Women born between 1923 and 1950 were invited to participate. Consequently, this resulted in a total female cohort of 17,035 women, representing a participation rate of 43% for women.
Identification of breast cancer cases and controls
By record linkage with the Swedish Cancer Registry, breast cancer cases until December 31st, 2013 were identified. Women diagnosed with breast cancer prior to inclusion in the study were excluded (n = 576), resulting in a total of 1186 eligible incident cases. Using two different selection methods, an identical number of controls (n = 1186) were included in the study. Approximately half of the controls were chosen based on a previous study by Almquist et al. [17] where incidence density matching was used to match each case to a subject at risk at the time of case occurrence. Using age as a time scale, controls were matched on menopausal status, time of inclusion and age. Among the matched controls, 694 remained breast cancer free until December 31st, 2013. To make it an equal number of cases and controls, the remaining controls (n = 492) were selected from a randomized subsample of the MDCS, the cardiovascular cohort [18]. The CV-subcohort includes 3531 women that completed the baseline examination. Of these, 2615 women remained breast cancer free up to 31 December 2013. Subsequently, 492 women were selected randomly, making it a total of 1186 controls. The purpose of choosing the cardiovascular cohort was that genetic material was available as needed in a parallel future study.
As a consequence of missing tumor material, 63 patients were excluded from risk analyses of tumor characteristics. In addition, twenty cases had bilateral breast cancer and were excluded due to problems in deciding which side to be used in analyses of histopathology, receptor status, lymph node status and tumor size. Further, 100 cases were excluded from the risk analyses of tumor characteristics as a result of tumor data showing carcinoma in situ. A flowchart, adapted from Sandsveden et al. [19, 20], of patient inclusion and exclusion in the study is illustrated in Fig. 1.
Flow chart of inclusion and exclusion of the cases and controls. Adapted from Sandsveden et al. [19]
Blood sample collection and laboratory analysis
Venipuncture was done on non-fasting participants at baseline. Serum was extracted within one hour of blood sample collection and afterwards stored at − 80 °C. In October 2015, the saved serum zinc was analyzed by ALS Scandinavia AB, Luleå, Sweden, as previously described by Sandsveden et al. [21]. Serum samples were analyzed on ICP-SFMS (Thermo Element 2) using single-element standard solutions, NIST, traceable to the International System of Units. An amount of 0.15 mL was mixed with an alkaline liquid containing 0.1% ammonia and 0.005% EDTA/Triton-X to at quantity of 10 mL. Seronorm, obtained from Sero AS, Norway (Lot 0608414), was analyzed together with the serum samples as a reference material. The detection limit of zinc was 10 ng/mL, and the inter-assay coefficient of variation was 3.3%. Albumin had previously been analyzed as part of another study [17].

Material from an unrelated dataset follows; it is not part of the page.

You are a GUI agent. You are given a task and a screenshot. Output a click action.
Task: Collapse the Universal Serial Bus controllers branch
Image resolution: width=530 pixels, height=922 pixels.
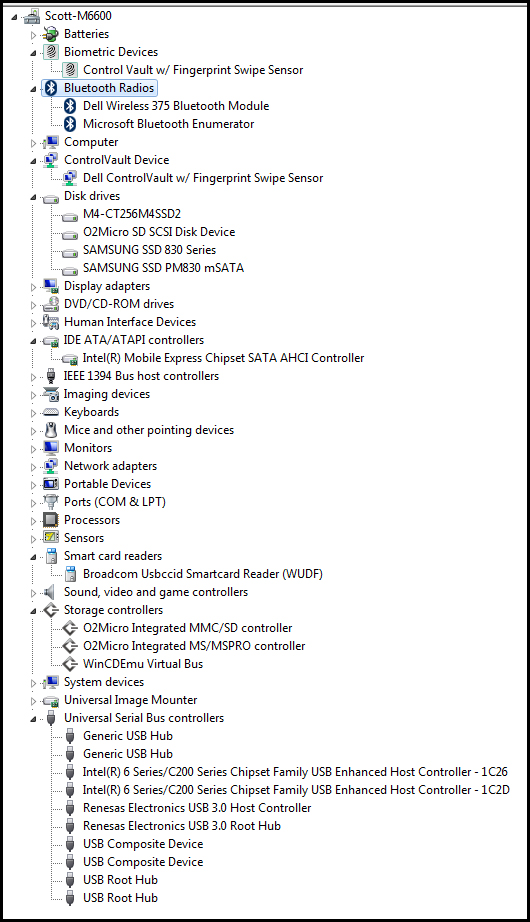34,719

Due to insufficient amount of saved serum from 262 women, these women were reported as having missing serum zinc data and were consequently excluded from the analyses using serum zinc as an indicator of zinc status.
Dietary assessment method
The methodology used in The MDCS have good ranking compared to a reference method consisting of 18 days of weighed food records [20]. As previously described more in detail [20, 22], it consists of three parts: (a) a 168-item semi quantitative diet history questionnaire gathering information about the overall meal pattern, e.g., potion-size and frequency of foods consumed regularly (b) a 7-day food diary for registration of cooked meals, beverages, nutrient supplements, pharmaceutical drugs and natural remedies (c) a 45–60 min diet history interview where portion sizes and cooking preparations in the questionnaire and menu book were described more in detail. Based on the estimate of portion sizes and frequencies from the questionnaire and the food diary, a mean daily intake of foods was determined. To translate the food intake to nutrient and energy intake the PCKost2-93 from the National Food Administration in Uppsala, Sweden, was used. PCKost2-93 contains roughly 1600 basic foods with additional food codes and recipes added specially for the MDCS. In the present study, the sum of food intake and supplemental intake of zinc are expressed as dietary intake of zinc.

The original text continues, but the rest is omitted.